Active learning is part of a wider change in academe. It's about the "new professor," whose outlines became clearer during the 1990s. As most of us know, expectations for younger professors are changing. The typical career track no longer consists of acquiring a PhD and getting a job but rather a series of teaching assistantships, postdoctoral appointments, adjunct positions, and, then, who knows? Even if you get a full-time position, that's no reason to operate according to the assumptions baby-boom academics held. Universities that once demanded teaching and no research are suddenly demanding research. Universities that expected one book for tenure are now expecting two. University administrations have ratcheted up expectations, because the abysmal job market allows for it.

It's within this context that the recent demand for active learning must be understood. It's certainly a healthy sign that higher education's leaders expect a new generation of professors to become good teachers rather than disorganized rambling lecturers standing distant at the podium. But something much more than that is happening here. It's no longer good enough to teach well; instead, professors must be ready to embrace newly developed methods of "engagement," even as class enrollments skyrocket. The "new professor" must make large classes as entertaining as video games—or else take students out for coffee and memorize their hobbies. In other words, professors must do whatever it takes to secure their jobs.
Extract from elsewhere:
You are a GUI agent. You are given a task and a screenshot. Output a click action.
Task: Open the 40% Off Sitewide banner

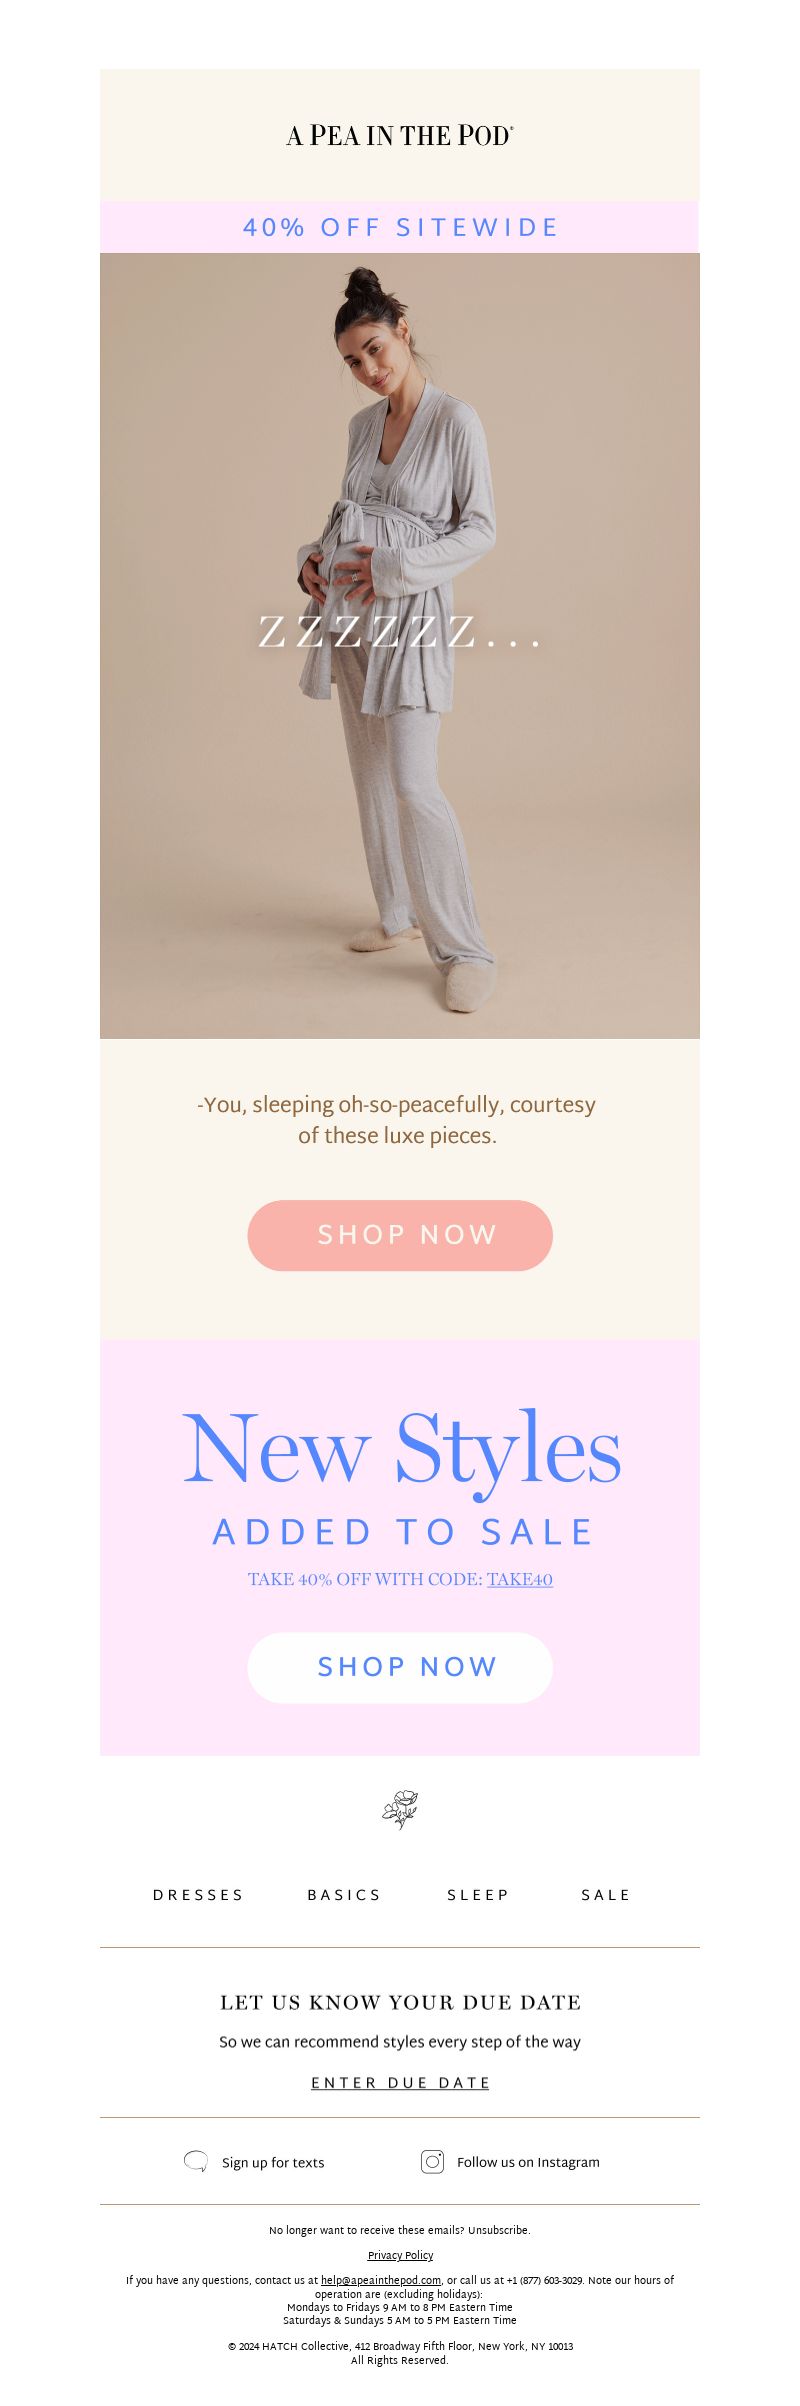click(400, 227)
The dawn of the "new professor" militates against a better response. Our question shouldn't be, What can be done about the teachers? The question instead should be, What can be done to ensure that the working conditions of young professors make it possible for them to do their jobs? Just like doctors who ask about the parameters set by HMOs for patient care, we should ask ourselves about the conditions set by university administrators. If we want active learning, then we need smaller class sizes. We need to stop pretending the attitude of professors is the only thing that matters.
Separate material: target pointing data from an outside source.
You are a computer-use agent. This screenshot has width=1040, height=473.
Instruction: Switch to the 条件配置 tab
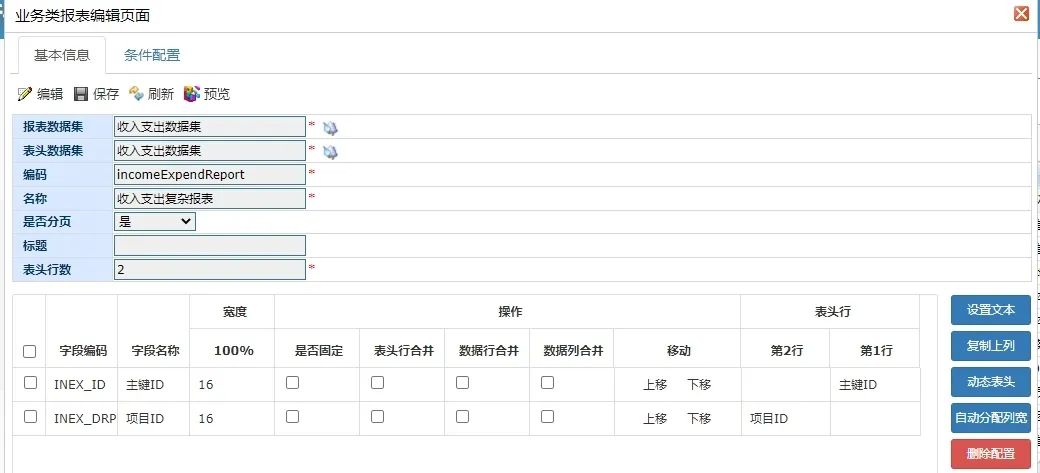[152, 55]
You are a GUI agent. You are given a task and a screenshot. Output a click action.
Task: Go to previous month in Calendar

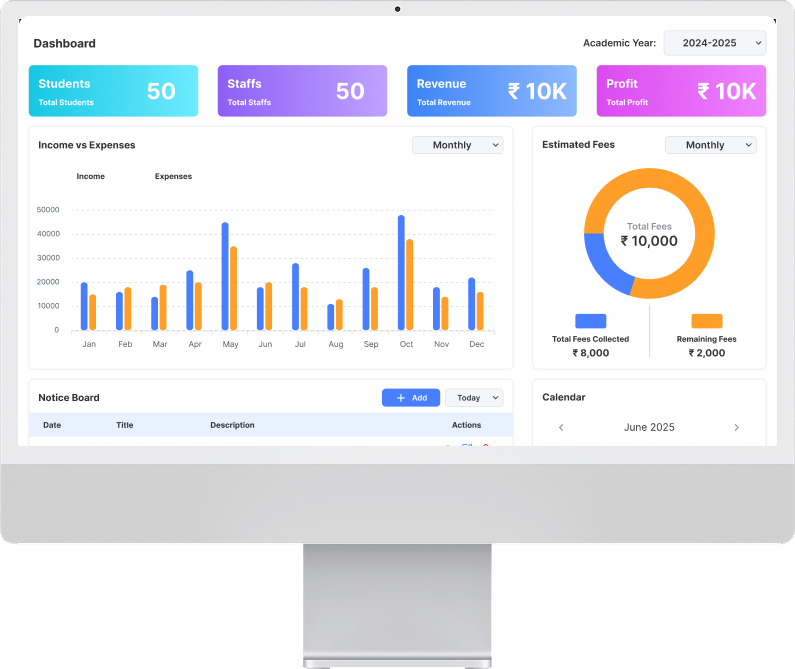coord(561,427)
I realize that we as Americans don't like to hear that if we want something-be it active citizens, smart kids, people who can think and be prepared for democratic action-we need to spend money on it and recraft our institutions to reflect our goals. Many of us prefer quick fixes or a change in attitude. We're willing to listen to chatter about "paradigm shifts" but not about spending more money and reforming institutions.As professors, we have the responsibility of pressing tough questions, not just on our students but on society as a whole. We must shape the debate about the future of our profession and the goal of educating young people. And if we really want active learning, we need to resist quick fixes and ask some difficult questions about the future of higher education. Our students and our society will benefit from our doing so. So will we.

Kevin Mattson teaches American history at Ohio University. He is author, most recently, of When America Was Great: The Fighting Faith of Postwar Liberaliam and co-editor of Steal This University! The Rise of the Corporate University and the Academic Labor Movement.